Search code examples
javahttpgzipchunked-encodinghttp-1.1

Reading gzipped chunked data HTTP 1.1 in Java


I am trying to get body of an HTTP request with gzipped data + chunked encoding. The code I am using:

byte[] d; // *whole* request body

ByteArrayOutputStream b = new ByteArrayOutputStream();

int c = 0;
int p = 0;

int s = 0;

for(int i = 0; i < d.length; ++i) {
    if (s == 0 && d[i] == '\r' && d[i + 1] == '\n') {
        c = Integer.parseInt(new String(Arrays.copyOfRange(d, p+1, i)), 16);

        if(c == 0) break;

        b.write(Arrays.copyOfRange(d, i+2, i+2+c));

        p = i + 1;
        i += c + 1;

        s = 1;
    } else if (s == 1 && d[i] == '\r' && d[i + 1] == '\n') {
        p = i + 1;
        s = 0;
    }
}

// here comes the part where I decompress  b.toByteArray()

In short, the program reads chunk size and writes part of the whole request (from '\n' to the '\n'+chunk size) to the ByteArrayOutputStream b and repeat the process until chunk with size 0 is found.
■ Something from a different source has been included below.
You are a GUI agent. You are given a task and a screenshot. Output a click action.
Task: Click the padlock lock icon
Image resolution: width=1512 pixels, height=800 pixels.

If I try to decompress such data I always get some corrupted data warning, e.g. java.util.zip.ZipException: invalid distance too far back.

Any thoughts what I might be doing wrong?


Solution

  • Obligatory preamble: in a professional context, I'd always use a library for this. See Apache HttpComponents for example, that would handle that (and much more) for you. If you don't want a library, and like risk, there is sun.net.www.http.ChunkedInputStream in the JRE.

    Also, in a pro context descriptive variable names would be preferred :)

    Anyway, I saw a mistake: p should be initialized with -1, not 0.

    It seems that's all, because with that fix I can decode the following (courtesy Wikipedia):

    4\r\n
    Wiki\r\n
    5\r\n
    pedia\r\n
    E\r\n
     in\r\n
    \r\n
    chunks.\r\n
    0\r\n
    \r\n
    

    into this:

    Wikipedia in
    
    chunks.
    

    (yes that is the expected output, see Wikipedia page).

    If you initialize p to 0, then the first time you need to use it to read 4, you are using p+1 so it points after the 4.

    I realize my example is not gzipped, but my point is that the error is in the code that reads the size of first chunk, so it should not matter... and with some luck that will be the only mistake.